Fuzzing sycl config file¶
Instead of tweaking SYCL Runtime behavior through environment variables, the
same can be done by providing a config file. We don’t seem to have any
documentation on it except the source code for the functionality which is
located in sycl/source/detail/config.cpp file.
There is a prototype for the sycl config file fuzzer available at https://github.com/intel/llvm/pull/16308
Fuzzing API entry points¶
TODO: think more about this section, i.e. whether or not we want to fuzz SYCL APIs. Not every of them accepts “raw” data, but instead expects some SYCL objects returned from previous API calls. However, there are still plenty of APIs which accept raw pointers and other fundamental data types. Note: to properly fuzz them structure-aware fuzzing may be needed.
SYCL Compiler¶
SYCL compiler is based on the upstream LLVM compiler project and it is an enormously huge codebase. Some of LLVM components have been re-used without any modifications to them at all. Some of LLVM components were slightly tweaked or significantly modified and there are components which are completely new and only exist in our implementation.

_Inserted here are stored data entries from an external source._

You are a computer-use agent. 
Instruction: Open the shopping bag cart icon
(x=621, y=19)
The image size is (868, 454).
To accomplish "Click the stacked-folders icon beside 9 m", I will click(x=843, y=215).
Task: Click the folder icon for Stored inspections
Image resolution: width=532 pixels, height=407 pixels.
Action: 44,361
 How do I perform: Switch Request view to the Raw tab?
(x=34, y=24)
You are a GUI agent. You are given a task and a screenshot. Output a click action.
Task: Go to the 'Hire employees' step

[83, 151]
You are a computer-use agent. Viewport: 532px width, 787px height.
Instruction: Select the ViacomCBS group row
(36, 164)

For every re-used component we should be able to benefit from existing fuzz testing written for those. Upstream documentation has them documented here.

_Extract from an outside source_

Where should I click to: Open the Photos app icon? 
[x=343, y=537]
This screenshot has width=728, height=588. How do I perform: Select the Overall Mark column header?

However, even though we could re-use existing fuzzers, we can’t just rely on someone else running them on the upstream codebase, because those runs won’t cover any customizations we made (including new components like optimization passes which we added only in our downstream).
There are also some unique components which may require special fuzzers. Sections below will go through components that we have and describe in more details like what should we fuzz and if we already have an existing fuzzer for that.
There is also the intel/yarpgen project that can be used to fuzz SYCL compilers. It generate random programs (of certain structure) to detect weaknesses and bugs in optimization passes.
Command line options¶
There are plenty of SYCL-specific command line options and there are multiple of those which are not mere flag, but expect a user-provided value in a certain format.
Those options should be fuzzed as well to ensure proper error handling of various weird inputs.
SYCL-specific passes¶
We have developed a number of passes to implement different SYCL features. They
all can be found in the llvm/lib/SYCLLowerIR folder. We don’t need a dedicated
fuzzer for every pass, but we can instead re-use existing LLVM fuzzer intended
for compiler passes to cover those.
SYCL-specific tools¶
As of now, we still use legacy offloading flow which involves multiple custom tools and some custom data format to communicate information between compiler phases.
Even though strictly speaking, we should probably fuzz those as well, we are going to replace that with so-called new offloading model which significantly simplifies the flow by reducing amount of tools we have and therefore amount of custom data formats used to communicate between those.
SPIRV-LLVM-Translator¶
Going forward, this tool may be replaced by a SPIRV Backend, but ultimately a step of translating LLVM IR into SPIR-V format will stay in place.
SPIR-V is a way stricter format and it moves at a slower pace than LLVM does and it is important that we have fuzzing for this phase as well.